--- Data section ---
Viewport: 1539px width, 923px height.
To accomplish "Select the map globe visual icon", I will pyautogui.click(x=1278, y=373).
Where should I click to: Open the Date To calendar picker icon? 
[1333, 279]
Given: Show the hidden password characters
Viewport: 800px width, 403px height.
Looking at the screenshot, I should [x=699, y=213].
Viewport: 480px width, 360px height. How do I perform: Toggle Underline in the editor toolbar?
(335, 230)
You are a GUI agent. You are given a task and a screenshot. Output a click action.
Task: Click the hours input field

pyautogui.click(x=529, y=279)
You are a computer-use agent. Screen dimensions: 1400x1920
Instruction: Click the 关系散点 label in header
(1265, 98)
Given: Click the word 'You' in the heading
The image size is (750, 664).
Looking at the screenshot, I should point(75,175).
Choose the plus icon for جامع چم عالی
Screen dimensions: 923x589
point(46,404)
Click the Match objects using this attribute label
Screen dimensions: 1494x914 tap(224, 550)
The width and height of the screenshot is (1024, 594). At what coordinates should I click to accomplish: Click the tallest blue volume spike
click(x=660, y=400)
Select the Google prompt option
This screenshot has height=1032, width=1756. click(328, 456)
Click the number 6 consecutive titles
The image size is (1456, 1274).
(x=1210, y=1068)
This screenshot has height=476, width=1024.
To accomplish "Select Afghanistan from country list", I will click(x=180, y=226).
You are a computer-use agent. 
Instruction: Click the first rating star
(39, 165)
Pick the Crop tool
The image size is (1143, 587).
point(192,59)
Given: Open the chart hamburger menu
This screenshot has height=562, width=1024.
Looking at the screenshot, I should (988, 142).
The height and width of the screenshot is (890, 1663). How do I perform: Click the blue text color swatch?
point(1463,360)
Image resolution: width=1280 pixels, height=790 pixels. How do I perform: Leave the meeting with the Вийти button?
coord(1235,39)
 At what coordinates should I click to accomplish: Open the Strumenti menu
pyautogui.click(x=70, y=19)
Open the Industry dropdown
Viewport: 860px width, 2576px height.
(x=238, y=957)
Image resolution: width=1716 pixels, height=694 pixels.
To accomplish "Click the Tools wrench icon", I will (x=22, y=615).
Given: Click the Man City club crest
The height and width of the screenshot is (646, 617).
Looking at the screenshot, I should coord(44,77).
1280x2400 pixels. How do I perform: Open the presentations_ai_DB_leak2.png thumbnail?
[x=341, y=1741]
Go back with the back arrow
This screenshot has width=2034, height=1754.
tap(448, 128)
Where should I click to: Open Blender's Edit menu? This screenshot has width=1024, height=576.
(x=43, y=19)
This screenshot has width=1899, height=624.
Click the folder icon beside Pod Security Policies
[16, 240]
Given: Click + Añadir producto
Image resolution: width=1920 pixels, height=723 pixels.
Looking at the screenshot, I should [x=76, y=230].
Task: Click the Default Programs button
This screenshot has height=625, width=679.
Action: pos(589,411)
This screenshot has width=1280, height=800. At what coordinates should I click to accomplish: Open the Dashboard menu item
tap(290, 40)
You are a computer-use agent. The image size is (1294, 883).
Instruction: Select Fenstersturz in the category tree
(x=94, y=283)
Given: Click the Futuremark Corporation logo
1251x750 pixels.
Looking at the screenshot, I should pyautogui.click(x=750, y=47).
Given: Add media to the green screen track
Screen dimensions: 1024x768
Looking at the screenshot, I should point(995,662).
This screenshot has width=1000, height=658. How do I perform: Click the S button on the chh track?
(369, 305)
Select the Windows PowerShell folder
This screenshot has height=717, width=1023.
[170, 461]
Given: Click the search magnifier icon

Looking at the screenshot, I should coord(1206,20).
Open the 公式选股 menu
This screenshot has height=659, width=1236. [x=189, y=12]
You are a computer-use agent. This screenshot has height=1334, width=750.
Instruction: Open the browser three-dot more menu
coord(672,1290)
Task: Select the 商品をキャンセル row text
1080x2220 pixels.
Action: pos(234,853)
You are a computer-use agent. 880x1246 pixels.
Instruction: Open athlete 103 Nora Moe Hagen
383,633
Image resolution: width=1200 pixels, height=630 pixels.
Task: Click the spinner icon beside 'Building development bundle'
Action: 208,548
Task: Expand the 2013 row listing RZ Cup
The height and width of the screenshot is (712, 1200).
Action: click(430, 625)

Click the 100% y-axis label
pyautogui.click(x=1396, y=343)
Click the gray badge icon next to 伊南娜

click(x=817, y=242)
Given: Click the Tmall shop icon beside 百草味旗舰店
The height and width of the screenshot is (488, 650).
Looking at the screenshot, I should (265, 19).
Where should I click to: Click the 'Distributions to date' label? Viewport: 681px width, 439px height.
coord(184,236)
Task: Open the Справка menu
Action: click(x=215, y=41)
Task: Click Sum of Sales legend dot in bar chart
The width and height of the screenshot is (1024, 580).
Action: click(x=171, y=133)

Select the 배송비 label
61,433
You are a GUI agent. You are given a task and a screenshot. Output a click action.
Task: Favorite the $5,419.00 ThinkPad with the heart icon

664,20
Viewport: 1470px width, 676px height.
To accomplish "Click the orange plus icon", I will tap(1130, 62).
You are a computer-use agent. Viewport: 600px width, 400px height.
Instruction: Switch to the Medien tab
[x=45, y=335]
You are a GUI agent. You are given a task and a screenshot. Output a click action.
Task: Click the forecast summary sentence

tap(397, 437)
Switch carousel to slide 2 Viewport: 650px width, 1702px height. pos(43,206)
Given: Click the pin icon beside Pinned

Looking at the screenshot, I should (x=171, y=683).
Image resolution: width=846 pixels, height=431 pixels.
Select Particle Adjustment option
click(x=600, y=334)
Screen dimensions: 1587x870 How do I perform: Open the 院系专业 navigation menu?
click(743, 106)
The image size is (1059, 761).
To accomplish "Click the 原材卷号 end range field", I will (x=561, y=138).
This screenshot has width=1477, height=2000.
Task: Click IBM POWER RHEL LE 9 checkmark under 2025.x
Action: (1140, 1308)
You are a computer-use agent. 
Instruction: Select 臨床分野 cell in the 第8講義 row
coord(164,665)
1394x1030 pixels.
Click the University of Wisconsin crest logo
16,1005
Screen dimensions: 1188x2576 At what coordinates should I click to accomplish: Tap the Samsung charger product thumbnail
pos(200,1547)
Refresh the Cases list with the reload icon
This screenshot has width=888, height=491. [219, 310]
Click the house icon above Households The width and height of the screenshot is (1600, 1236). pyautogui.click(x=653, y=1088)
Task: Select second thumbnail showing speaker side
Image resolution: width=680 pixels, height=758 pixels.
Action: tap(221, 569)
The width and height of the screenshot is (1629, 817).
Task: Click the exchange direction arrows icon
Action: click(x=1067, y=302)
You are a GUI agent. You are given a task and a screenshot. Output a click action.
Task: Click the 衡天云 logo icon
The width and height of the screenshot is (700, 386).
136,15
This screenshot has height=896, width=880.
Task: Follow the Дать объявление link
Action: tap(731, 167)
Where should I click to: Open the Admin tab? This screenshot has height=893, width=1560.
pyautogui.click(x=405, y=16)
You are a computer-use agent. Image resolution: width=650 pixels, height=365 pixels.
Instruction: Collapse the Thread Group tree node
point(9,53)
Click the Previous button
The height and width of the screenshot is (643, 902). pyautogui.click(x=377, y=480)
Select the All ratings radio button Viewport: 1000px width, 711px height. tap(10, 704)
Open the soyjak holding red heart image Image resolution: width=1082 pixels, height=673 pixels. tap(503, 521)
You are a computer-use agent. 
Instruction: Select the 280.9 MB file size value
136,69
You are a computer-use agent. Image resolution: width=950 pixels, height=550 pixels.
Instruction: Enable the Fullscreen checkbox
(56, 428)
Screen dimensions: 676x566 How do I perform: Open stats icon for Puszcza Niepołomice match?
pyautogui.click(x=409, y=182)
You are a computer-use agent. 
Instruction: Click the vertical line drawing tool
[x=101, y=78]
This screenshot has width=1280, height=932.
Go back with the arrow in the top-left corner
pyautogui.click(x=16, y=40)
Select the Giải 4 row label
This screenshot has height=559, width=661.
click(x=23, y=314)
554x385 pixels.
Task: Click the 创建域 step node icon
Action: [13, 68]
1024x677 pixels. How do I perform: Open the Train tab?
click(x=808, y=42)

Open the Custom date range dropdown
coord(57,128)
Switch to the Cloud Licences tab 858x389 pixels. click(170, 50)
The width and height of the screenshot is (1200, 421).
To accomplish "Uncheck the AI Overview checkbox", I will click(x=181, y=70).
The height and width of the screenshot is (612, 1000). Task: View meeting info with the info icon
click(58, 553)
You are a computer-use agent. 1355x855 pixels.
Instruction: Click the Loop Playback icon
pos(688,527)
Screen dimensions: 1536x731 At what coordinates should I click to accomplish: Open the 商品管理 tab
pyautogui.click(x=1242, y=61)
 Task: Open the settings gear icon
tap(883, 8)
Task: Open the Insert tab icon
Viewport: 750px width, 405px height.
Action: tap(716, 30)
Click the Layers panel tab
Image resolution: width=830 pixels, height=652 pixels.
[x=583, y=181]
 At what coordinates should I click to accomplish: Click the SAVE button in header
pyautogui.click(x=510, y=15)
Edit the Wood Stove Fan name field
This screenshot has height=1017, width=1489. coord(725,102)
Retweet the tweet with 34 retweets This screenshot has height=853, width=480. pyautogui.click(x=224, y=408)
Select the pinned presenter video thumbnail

--- Task to complete ---
Give back the records above exactly, limited to the lines between the one holding "Where should I click to: Click" and the one holding "1394x1030 pixels.", inclusive.

--- Exercise answer ---
Where should I click to: Click the 'Distributions to date' label? Viewport: 681px width, 439px height.
coord(184,236)
Task: Open the Справка menu
Action: click(x=215, y=41)
Task: Click Sum of Sales legend dot in bar chart
The width and height of the screenshot is (1024, 580).
Action: click(x=171, y=133)

Select the 배송비 label
61,433
You are a GUI agent. You are given a task and a screenshot. Output a click action.
Task: Favorite the $5,419.00 ThinkPad with the heart icon

664,20
Viewport: 1470px width, 676px height.
To accomplish "Click the orange plus icon", I will tap(1130, 62).
You are a computer-use agent. Viewport: 600px width, 400px height.
Instruction: Switch to the Medien tab
[x=45, y=335]
You are a GUI agent. You are given a task and a screenshot. Output a click action.
Task: Click the forecast summary sentence

tap(397, 437)
Switch carousel to slide 2 Viewport: 650px width, 1702px height. pos(43,206)
Given: Click the pin icon beside Pinned

Looking at the screenshot, I should (x=171, y=683).
Image resolution: width=846 pixels, height=431 pixels.
Select Particle Adjustment option
click(x=600, y=334)
Screen dimensions: 1587x870 How do I perform: Open the 院系专业 navigation menu?
click(743, 106)
The image size is (1059, 761).
To accomplish "Click the 原材卷号 end range field", I will (x=561, y=138).
This screenshot has width=1477, height=2000.
Task: Click IBM POWER RHEL LE 9 checkmark under 2025.x
Action: (1140, 1308)
You are a computer-use agent. 
Instruction: Select 臨床分野 cell in the 第8講義 row
coord(164,665)
1394x1030 pixels.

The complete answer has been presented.